BT

Brian Marick on Test Maintenance
Recorded at:

Interview with Brian Marick by Ryan Slobojan on Dec 03, 2010 |
34:21

Bio Brian Marick was a programmer, tester, and team lead in the 80's, a testing consultant in the 90's, and is an Agile consultant this decade. He was one of the authors of the Manifesto for Agile Software Development and Chair of the Board of the Agile Alliance. He's the author of The Craft of Software Testing (1994) and Everyday Scripting with Ruby (2007). He blogs at http://www.exampler.com/blog.

Strange Loop is a developer-run software conference. Innovation, creativity, and the future happen in the magical nexus "between" established areas. Strange Loop eagerly promotes a mix of languages and technologies in this nexus, bringing together the worlds of bleeding edge technology, enterprise systems, and academic research. Of particular interest are new directions in data storage, alternative languages, concurrent and distributed systems, front-end web, semantic web, and mobile apps.

   

1. Brian, one of the challenges that one can encounter when using a TDD approach is that maintainability of tests can be a an issue. What are your thoughts on this?

I had this epiphany a while back, which I will describe: I was using Cappuccino, which is a JavaScript kind of framework, and I was testing it using TDD, so this was all UI testing; so I had my test that would interact with user interface objects. Now the first user interface used drag-and-drop metaphor to drop animals and procedures to be performed on those animals onto one or the other of them and I had done all this testing, you know, with good behavior, as if my mother were going to look at my tests and look at my code and get mad if I didn’t have tests for my code.

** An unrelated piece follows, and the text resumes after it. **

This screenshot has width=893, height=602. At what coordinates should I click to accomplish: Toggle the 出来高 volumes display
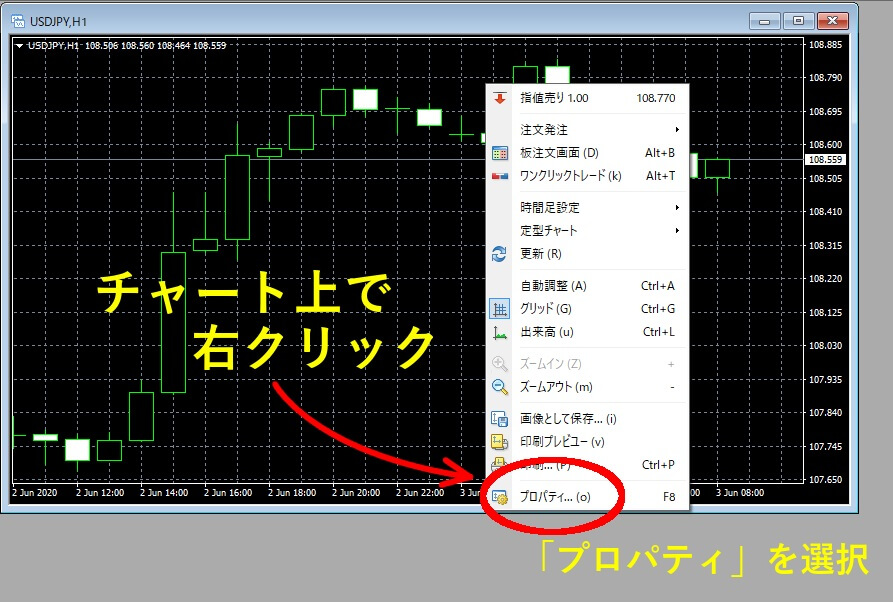pos(548,332)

So I had a lot of tests and they were all talking to mocked out user interface objects. And then, at some point later, it became apparent that that user interface was actually stupid, that the drag-and-drop wasn’t a good idea, and so the user interface changed drastically so, instead of dragging and dropping you are clicking on things and, if I remember right, whereas before you had two main areas, now you had three. Now, the results of these was that the user interface objects were the wrong ones and so the tests were wrong because tests for dragging and dropping there was no dragging and dropping.

I have this long list of tests that I have to rewrite and revisit and I was thinking "Oh, woes to me, I have to go and rewrite the test." And a very interesting thing happened as I did the rewrite. Everyone of those tests was a statement of a fact about the system that I had at one point thought was important, important enough to write down as a test and the majority of those facts were still true of the new system, yet in a slightly different way. It was still the case that if you tried to do this thing and there were no animals, something should happen in the user interface to make that evident.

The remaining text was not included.